PROBLEM DESCRIPTION: Write out the wood stork article from "Their feathers are" to "says Keyes, laughing.", swapping "football" for "egg" wherever it appears.

SUPPLIED TEXT:

>>>>>

Sometimes what scientists need to protect a threatened species is a chainsaw, some roofing material and a little bit of creativity. On the Georgia coast, the Department of Natural Resources is channeling MacGyver to help out a big, gawky, bald-headed bird.
It’s a bird that hasn’t always nested in Georgia, but now that it does, scientists are working to protect it.
“They’ve got virtually no feathers on their neck or head, except when they’re very young,” says Tim Keyes, a biologist with the DNR. “They’ve got long sort of drooping bills. And as adults, they have kind of a black scaly look to their head and neck.”
Their feathers are mostly white. Their bodies are sort of football shaped, and they’re tall – over three feet.
“In flight, from a distance, they’re actually quite attractive. The closer you get, the less attractive they appear,” says Keyes, laughing.
Keyes and a group from the DNR recently went to Sapelo Island, to a place where the birds nest. Dozens of storks gather in a few big old oak trees here every year to raise their chicks. Storks typically nest in trees that are surrounded by water, which protects them from raccoons. But this spot on Sapelo Island isn’t safe, and raccoons can wreck a wood stork colony.
“It’s really a horrible thing to watch,” says Chris Depkin with the DNR. “Because the raccoons are in the top of the tree, and they’ll just run from nest to nest, and they’ll basically just kill chicks, and take a little nibble, and then they go over and kill another one, and kill another one. In the morning, it’s just really quite a tragic scene.”
To keep raccoons from getting up the trees and to the nests, the DNR cuts down nearby saplings and wraps wide shiny sheets of metal, usually used for roofing, around the trunks of the oaks, which are left standing. The metal keeps raccoons from climbing the oaks, and the other trees, the ones that were cut down, can no longer serve as bridges from the ground up to the nests.

<<<<<

Records from a dataset
>>>>>

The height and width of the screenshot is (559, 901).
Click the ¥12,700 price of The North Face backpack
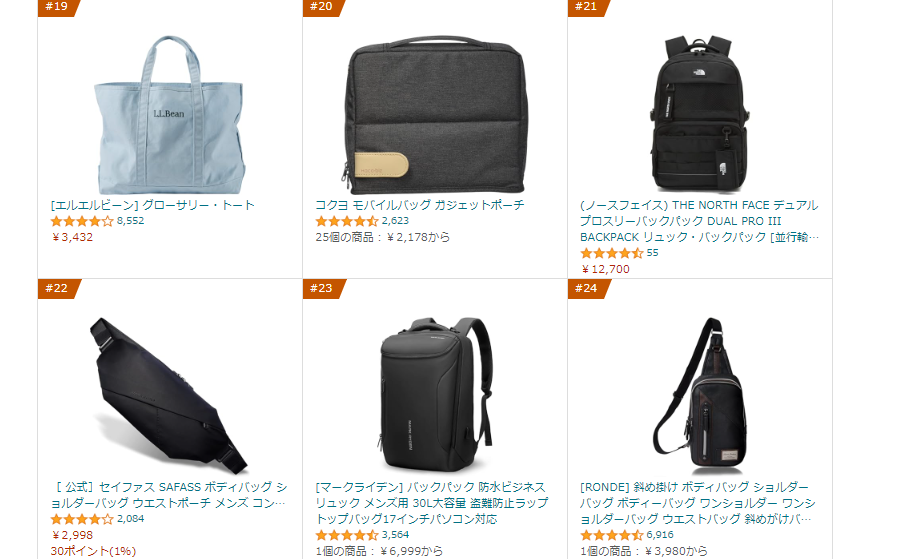tap(605, 269)
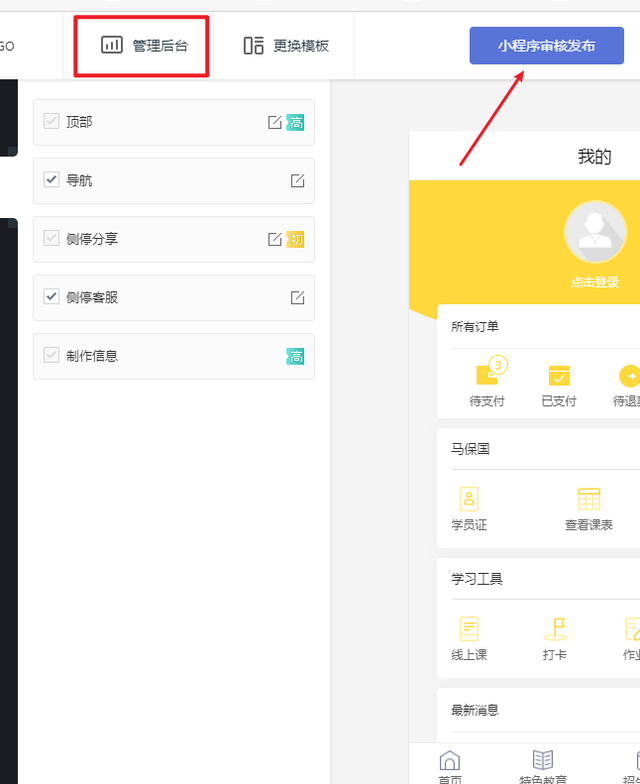Tap the 待支付 order icon
This screenshot has width=640, height=784.
[487, 375]
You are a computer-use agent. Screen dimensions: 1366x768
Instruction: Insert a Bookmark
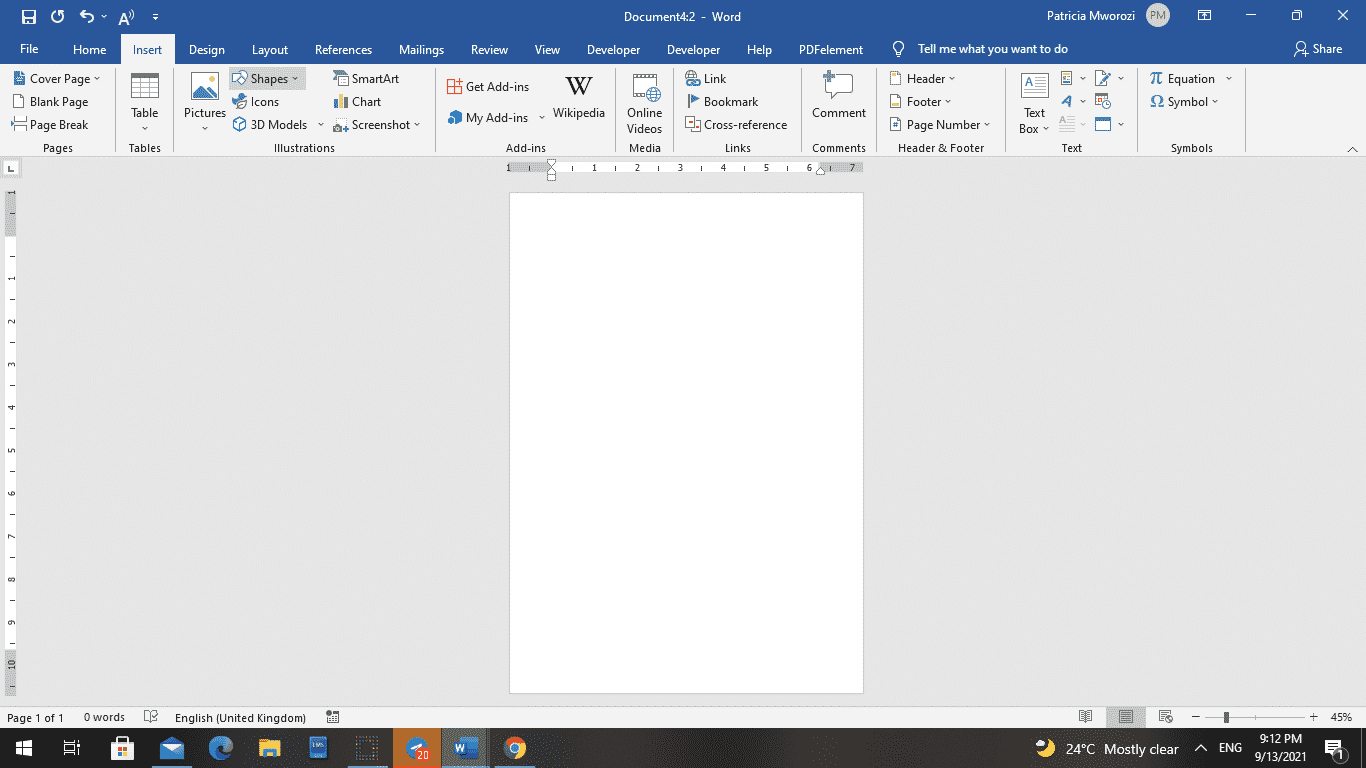point(723,101)
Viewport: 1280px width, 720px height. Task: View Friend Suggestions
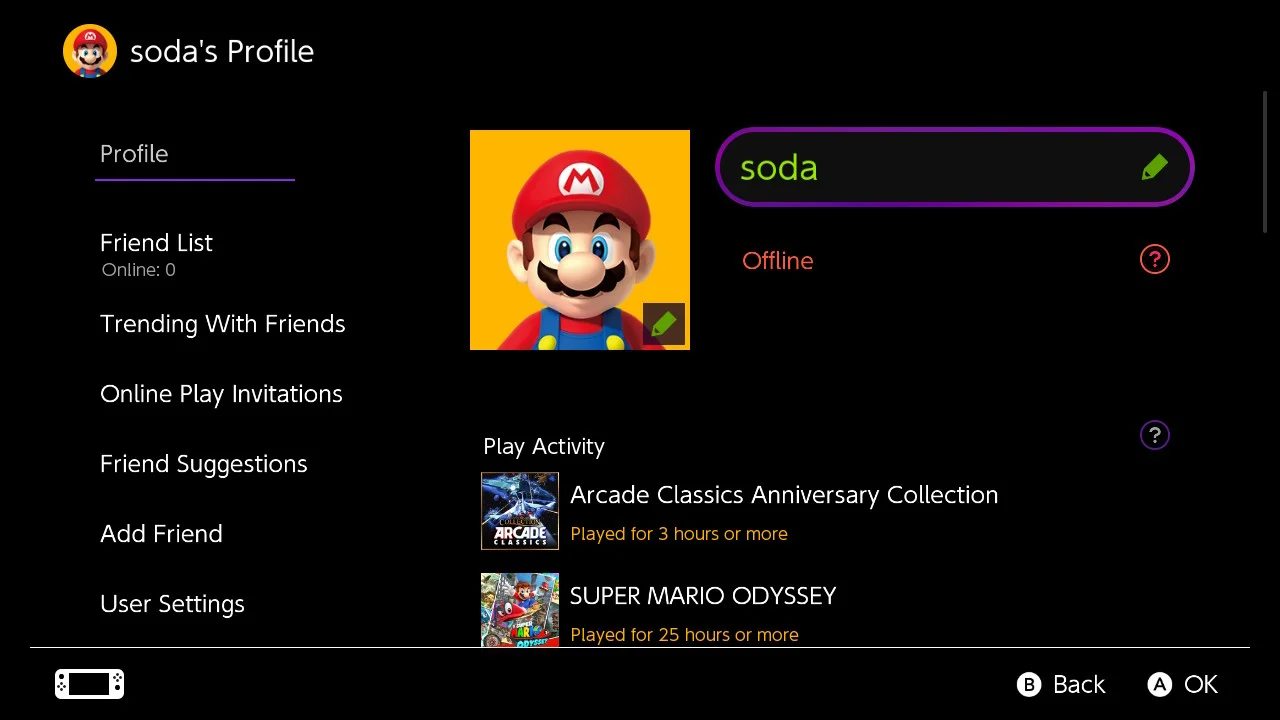[x=203, y=464]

<<<<<

TASK ANSWER:
Their feathers are mostly white. Their bodies are sort of egg shaped, and they’re tall – over three feet.
“In flight, from a distance, they’re actually quite attractive. The closer you get, the less attractive they appear,” says Keyes, laughing.